Knowing the approximation $x_0$ we can improve a lot using one single iteration of Newton, Halley or Householder method. The simplest one will be $$x_1=x_0-\frac {g(x_0)}{g'(x_0)}$$ The above table will now be $$\left( \begin{array}{ccc} c & x_1 & \text{solution} \\ 2 & 1.39889 & 1.39437 \\ 3 & 1.93246 & 1.93161 \\ 4 & 2.29214 & 2.29176 \\ 5 & 2.56368 & 2.56345 \\ 6 & 2.78180 & 2.78165 \\ 7 & 2.96405 & 2.96393 \\ 8 & 3.12052 & 3.12043 \\ 9 & 3.25758 & 3.25750 \\ 10 & 3.37948 & 3.37942 \\ 20 & 4.16828 & 4.16825 \\ 30 & 4.62146 & 4.62144 \\ 40 & 4.94018 & 4.94016 \\ 50 & 5.18601 & 5.18600\\ 60 & 5.38607 & 5.38606 \\ 70 & 5.55470 & 5.55470 \\ 80 & 5.70042 & 5.70041 \\ 90 & 5.82869 & 5.82868 \\ 100 & 5.94323 & 5.94323 \end{array} \right)$$

In other words, for practical applications, one single iteration of Halley or Householder methods will give the solution.
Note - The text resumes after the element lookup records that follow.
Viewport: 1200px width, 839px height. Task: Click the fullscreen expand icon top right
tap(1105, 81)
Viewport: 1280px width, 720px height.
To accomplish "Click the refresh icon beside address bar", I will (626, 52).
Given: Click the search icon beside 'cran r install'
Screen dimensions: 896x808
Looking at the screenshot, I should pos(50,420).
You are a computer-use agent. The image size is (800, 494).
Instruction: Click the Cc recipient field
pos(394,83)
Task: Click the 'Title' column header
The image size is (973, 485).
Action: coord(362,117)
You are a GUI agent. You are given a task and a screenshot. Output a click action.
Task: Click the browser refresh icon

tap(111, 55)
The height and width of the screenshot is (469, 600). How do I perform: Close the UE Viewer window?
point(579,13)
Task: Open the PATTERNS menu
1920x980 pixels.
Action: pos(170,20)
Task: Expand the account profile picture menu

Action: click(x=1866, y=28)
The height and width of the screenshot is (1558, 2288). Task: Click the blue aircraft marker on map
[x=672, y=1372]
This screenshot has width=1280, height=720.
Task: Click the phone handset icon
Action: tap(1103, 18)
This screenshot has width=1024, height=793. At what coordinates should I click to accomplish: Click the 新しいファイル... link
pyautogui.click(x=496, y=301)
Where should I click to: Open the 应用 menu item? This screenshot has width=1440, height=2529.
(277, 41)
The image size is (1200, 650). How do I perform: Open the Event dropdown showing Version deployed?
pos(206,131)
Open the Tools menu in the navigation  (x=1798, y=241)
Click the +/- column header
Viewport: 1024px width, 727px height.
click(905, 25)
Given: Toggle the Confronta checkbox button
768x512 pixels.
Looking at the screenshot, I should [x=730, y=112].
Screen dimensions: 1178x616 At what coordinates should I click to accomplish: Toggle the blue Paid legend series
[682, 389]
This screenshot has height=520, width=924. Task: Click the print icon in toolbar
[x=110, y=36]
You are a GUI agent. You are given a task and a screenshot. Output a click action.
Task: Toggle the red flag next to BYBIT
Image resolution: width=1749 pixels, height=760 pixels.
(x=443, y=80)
For illustration, for the case of $c=10^4$, here are the values ofhe first iterate as a function of the order of the method $$x_1^{(2)}=\color{red}{10.836092}6598503$$ $$x_1^{(3)}=\color{red}{10.83609211}48391$$ $$x_1^{(4)}=\color{red} {10.83609211538}11$$ $$x_1^{(\infty)}=\color{red}{10.83609211538054}$$

It must be noticed that $f(x_0)\times f''(x_0) <0 \quad \forall c$ which, by Darboux theorem, means that we shall face one overshoot of the solution along the path to convergence. At the opposite $f(x_1)\times f''(x_1) >0 \quad \forall c$ which will avoid it.